Babam hiç değilse buna karışmayıp sesini çıkarmazken üst kata çıkıp odama girdim. Girer girmez de hemen olanları anlatmak için Pars'ı aradım ama telefonu kapalıydı.

"Her zaman telefonu açık olan adam telefonu kapatacak zaman buldu," diye söylenirken çantamı ve telefonumu yatağa atıp odanın içinde bir sağa bir sola gidip volta atmaya ve Pars'ın aramamı görüp beni aramasını beklemeye başladım.

Bu soruna bir an önce gerçekten bir çözüm bulmalıydık, bu kez zamana bırakmak her şeyi daha da mahvedecek gibiydi.

Bu düşünceler arasında epey bir zaman geçirdim, öğleni ettim ama Pars bir türlü aramak bilmedi. En sonunda dayanamayıp ben onu aradım ama hâlâ telefonu kapalıydı ve bu durum artık beni endişelendirmeye başlamıştı. Onun telefonunun bu kadar zaman kapalı olması pek de hayra alamet değildi, ya başına bir şey geldiyse?

İçime kötü bir his doğarken elimden beklemek dışında hiçbir şey gelmedi ve beklemeye devam ettim. Bu kez de beklerken akşamı ettim ama hâlâ Pars'tan ne bir arama ne de bir mesaj vardı ve bu artık onun için daha çok endişelenmeye başlamama neden olmuştu.

Ne yapacağımı bilemezken çaresizce telefonumu elime alıp ona telefonunun kapalı olduğunu, görmeyeceğini bile bile mesaj yazdım.

Ayliz: Çok merak ediyorum seni.

Ayliz: Ve özledim, çok özledim.

Bu iki mesajı yazıp gönderdikten sonra umutsuzca beklemeye başladım ve yine beklerken epey bir vakit geçirip saati akşamın dokuzu ettim. Tabii en sonunda odadan çıkmama kararıma rağmen açlığa yenik düşüp odadan çıktım, babama görünmeden mutfağa gidip bir şeyler yedim ve karnımı doyurduktan sonra yine babama görünmeden odama çıktım.

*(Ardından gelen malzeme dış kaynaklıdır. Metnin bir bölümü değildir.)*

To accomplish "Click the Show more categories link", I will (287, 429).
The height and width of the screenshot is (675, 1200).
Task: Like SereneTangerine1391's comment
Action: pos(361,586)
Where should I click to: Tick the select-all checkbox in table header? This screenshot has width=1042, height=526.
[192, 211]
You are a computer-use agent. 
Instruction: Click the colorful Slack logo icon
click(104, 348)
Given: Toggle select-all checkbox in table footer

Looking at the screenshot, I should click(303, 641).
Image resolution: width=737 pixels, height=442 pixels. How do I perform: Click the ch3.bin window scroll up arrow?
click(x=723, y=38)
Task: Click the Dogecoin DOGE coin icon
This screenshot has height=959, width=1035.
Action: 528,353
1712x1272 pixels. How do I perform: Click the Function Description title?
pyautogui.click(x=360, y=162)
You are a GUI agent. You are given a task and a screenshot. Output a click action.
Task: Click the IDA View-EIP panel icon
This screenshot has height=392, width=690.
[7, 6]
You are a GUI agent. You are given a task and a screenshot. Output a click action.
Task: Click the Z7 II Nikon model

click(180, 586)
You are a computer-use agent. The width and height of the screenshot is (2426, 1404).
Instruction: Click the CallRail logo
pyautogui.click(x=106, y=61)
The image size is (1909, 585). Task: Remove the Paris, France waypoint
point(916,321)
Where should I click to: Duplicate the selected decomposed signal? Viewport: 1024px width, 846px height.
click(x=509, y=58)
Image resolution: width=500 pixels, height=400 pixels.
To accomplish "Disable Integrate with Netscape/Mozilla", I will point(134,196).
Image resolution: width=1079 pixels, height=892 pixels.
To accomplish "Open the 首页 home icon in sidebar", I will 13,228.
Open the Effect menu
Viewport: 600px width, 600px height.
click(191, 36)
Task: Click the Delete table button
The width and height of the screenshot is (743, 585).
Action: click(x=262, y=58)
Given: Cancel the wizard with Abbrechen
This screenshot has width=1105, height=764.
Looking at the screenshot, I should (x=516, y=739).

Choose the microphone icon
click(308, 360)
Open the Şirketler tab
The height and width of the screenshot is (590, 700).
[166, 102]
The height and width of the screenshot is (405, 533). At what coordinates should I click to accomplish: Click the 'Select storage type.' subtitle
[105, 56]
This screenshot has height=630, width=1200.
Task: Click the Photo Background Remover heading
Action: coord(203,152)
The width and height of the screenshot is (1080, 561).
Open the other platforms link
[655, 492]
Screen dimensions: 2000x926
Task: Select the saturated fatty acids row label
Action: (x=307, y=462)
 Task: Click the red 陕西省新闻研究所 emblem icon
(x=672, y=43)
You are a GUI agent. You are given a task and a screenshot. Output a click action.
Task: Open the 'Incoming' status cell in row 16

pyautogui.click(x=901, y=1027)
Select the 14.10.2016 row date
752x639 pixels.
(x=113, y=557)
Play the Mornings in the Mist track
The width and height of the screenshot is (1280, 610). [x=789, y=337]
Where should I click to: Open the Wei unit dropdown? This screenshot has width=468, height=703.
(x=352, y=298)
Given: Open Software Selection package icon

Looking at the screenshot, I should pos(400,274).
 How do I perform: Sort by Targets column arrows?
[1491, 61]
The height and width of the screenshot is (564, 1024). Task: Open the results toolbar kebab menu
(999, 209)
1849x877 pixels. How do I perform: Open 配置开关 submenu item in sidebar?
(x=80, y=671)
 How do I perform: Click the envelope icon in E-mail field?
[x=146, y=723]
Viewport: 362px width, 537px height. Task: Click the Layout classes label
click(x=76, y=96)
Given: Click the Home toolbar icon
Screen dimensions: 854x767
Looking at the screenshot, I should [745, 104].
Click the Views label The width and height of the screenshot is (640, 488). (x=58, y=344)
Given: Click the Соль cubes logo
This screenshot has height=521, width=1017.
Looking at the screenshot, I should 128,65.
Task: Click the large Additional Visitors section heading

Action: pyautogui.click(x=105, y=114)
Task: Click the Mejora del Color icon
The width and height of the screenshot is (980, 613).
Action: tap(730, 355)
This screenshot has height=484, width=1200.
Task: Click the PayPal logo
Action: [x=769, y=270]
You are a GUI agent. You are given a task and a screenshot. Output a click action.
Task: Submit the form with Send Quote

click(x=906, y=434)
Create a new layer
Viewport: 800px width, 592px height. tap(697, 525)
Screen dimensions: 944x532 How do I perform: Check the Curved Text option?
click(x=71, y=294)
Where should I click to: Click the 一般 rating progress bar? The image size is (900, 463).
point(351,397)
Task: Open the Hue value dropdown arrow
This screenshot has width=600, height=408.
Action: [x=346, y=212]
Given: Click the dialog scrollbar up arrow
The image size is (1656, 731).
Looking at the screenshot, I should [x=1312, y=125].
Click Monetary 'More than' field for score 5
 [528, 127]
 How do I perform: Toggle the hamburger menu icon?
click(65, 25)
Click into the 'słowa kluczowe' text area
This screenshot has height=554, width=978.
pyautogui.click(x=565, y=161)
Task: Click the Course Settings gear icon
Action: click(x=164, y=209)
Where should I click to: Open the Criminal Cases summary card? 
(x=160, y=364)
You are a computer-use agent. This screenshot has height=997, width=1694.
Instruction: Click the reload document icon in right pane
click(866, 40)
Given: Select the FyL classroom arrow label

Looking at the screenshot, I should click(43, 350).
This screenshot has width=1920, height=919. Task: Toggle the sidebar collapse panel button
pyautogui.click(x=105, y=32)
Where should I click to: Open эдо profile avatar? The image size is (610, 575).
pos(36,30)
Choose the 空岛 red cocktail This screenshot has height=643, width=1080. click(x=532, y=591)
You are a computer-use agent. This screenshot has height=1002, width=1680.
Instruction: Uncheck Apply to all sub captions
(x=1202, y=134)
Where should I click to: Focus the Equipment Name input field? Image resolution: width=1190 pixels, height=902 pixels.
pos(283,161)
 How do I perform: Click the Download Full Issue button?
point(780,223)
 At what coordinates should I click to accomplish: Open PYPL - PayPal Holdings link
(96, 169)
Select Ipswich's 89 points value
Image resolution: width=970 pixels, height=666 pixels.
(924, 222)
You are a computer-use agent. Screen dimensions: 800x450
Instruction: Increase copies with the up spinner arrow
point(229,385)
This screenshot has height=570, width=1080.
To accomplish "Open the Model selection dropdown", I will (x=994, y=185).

Odaya girdiğimde ise üzerimdekiler rahatsız etmeye başladı, pijamalarımı giyip yatağa girdim. Girerken telefonumu kontrol edip hâlâ bir haber olmadığını gördüm. Bu artık canımı sıkmaya başlarken çok başka şeyler düşünmeme de neden oluyordu. Mesela babamın benim gibi onu da başka bir şeyle tehdit etmesi ve onun da aklı karışık olduğu için benden uzak duruyor olması gibi...

Eğer ben babamın karşısında bizim için kendimden bu kadar emin dururken o bunu yapıyorsa işte o zaman yapmasına hiç gerek kalmazdı, çünkü onu affetmezdim.

Bu düşünceler, gözlerimin dolmasına neden olurken daha fazla böyle düşünüp canımı sıkmamak için uyumaya karar verip uzandım ve ışıkları kapatıp pikenin altına girdim. Bu şekilde her ne kadar uyumaya çalışsam da düşüncelerim buna fırsat vermedi ve yatağın içinde dönüp durdum saatlerce. Fakat neyse ki en sonunda bu dönüp durmadan yorgun düşüp uykuya dalar gibi oldum.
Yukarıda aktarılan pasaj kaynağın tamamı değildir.